The mRNA content of plasma extracellular vesicles provides a window into molecular processes in the brain during cerebral malaria
The impact of cerebral malaria on the transcriptional profiles of cerebral tissues is difficult to study using noninvasive approaches. We isolated plasma extracellular vesicles (EVs) from patients with cerebral malaria and community controls and sequenced their mRNA content. Deconvolution analysis revealed that EVs from cerebral malaria are enriched in transcripts of brain origin. We ordered the patients with cerebral malaria based on their EV-transcriptional profiles from cross-sectionally collected samples and inferred disease trajectory while using healthy community controls as a starting point.
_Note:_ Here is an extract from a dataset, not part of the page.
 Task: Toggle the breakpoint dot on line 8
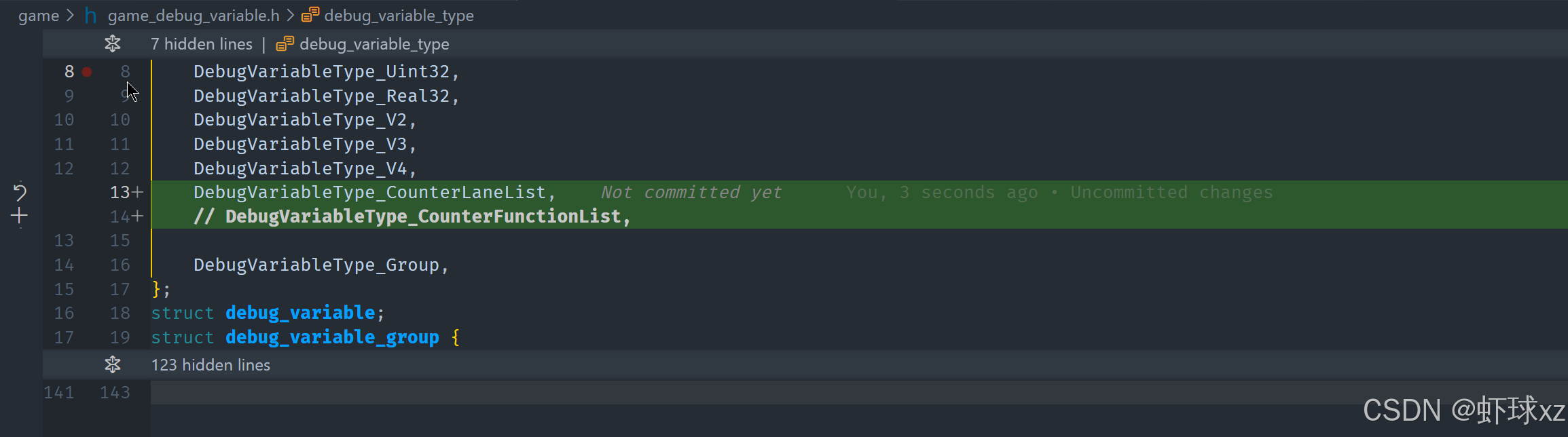tap(87, 71)
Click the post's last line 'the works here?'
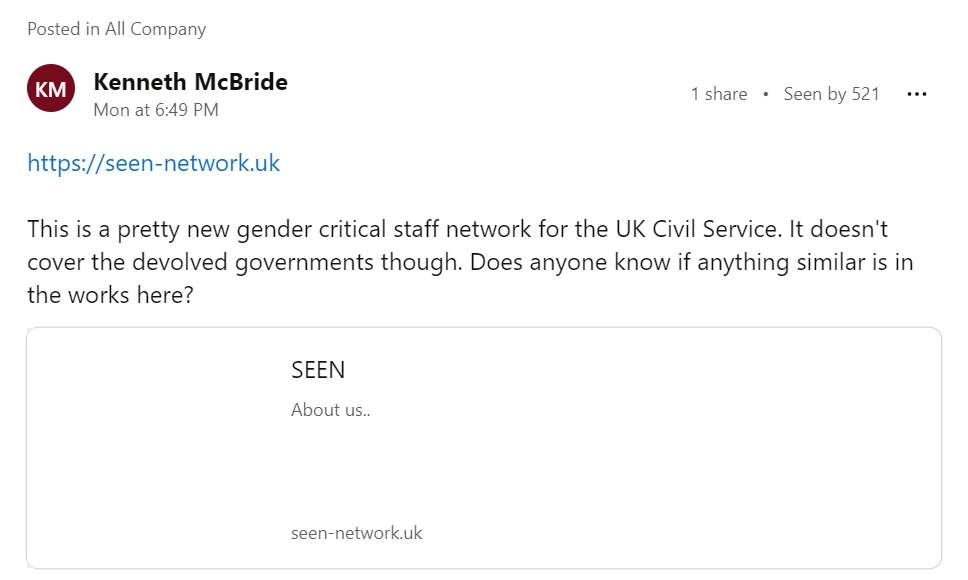Viewport: 968px width, 580px height. pos(111,295)
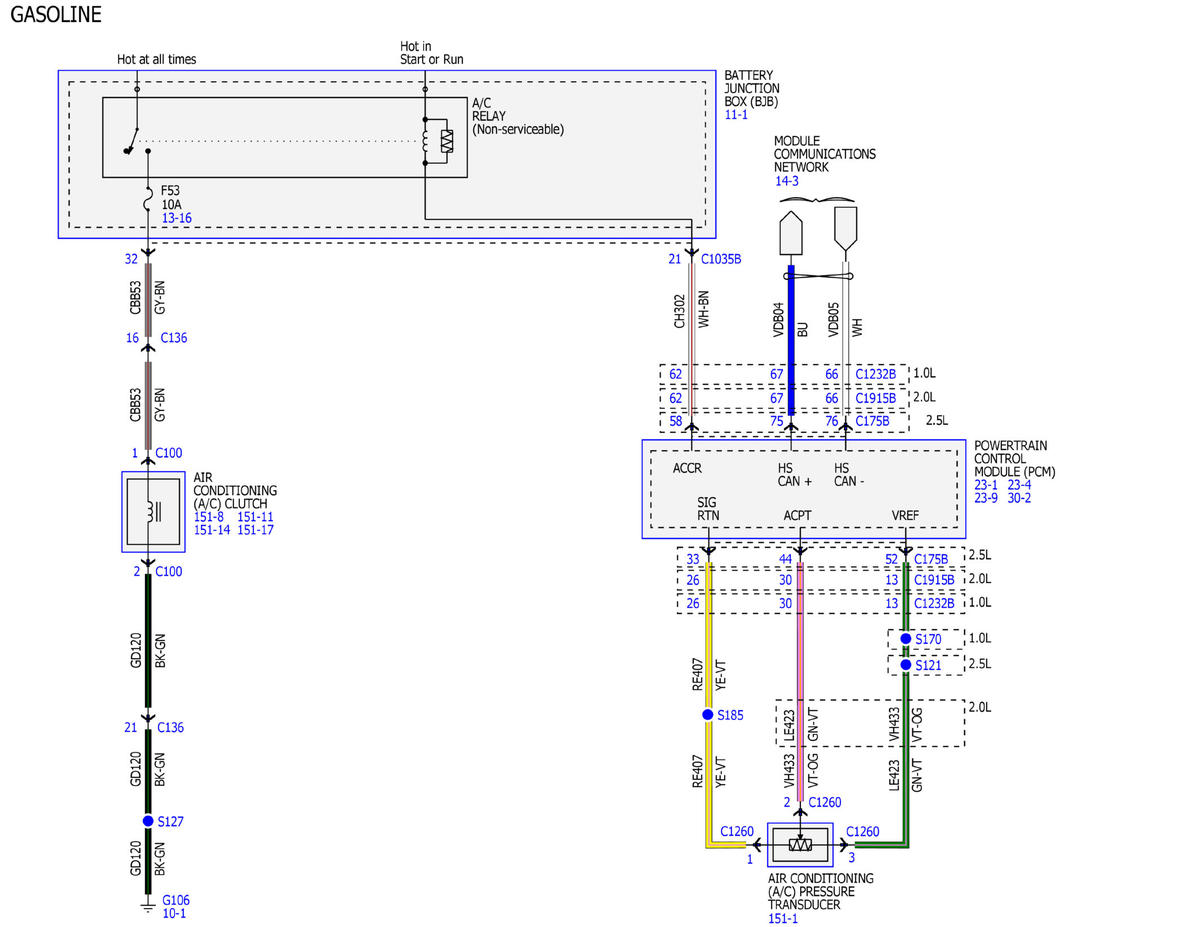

We found that neuronal transcripts in plasma EVs decreased with disease trajectory, whereas transcripts from glial, endothelial, and immune cells increased. Disease trajectory correlated positively with severity indicators like death and was associated with increased VEGFA-VEGFR and glutamatergic signaling, as well as platelet and neutrophil activation. These data suggest that brain tissue responses in cerebral malaria can be studied noninvasively using EVs circulating in peripheral blood.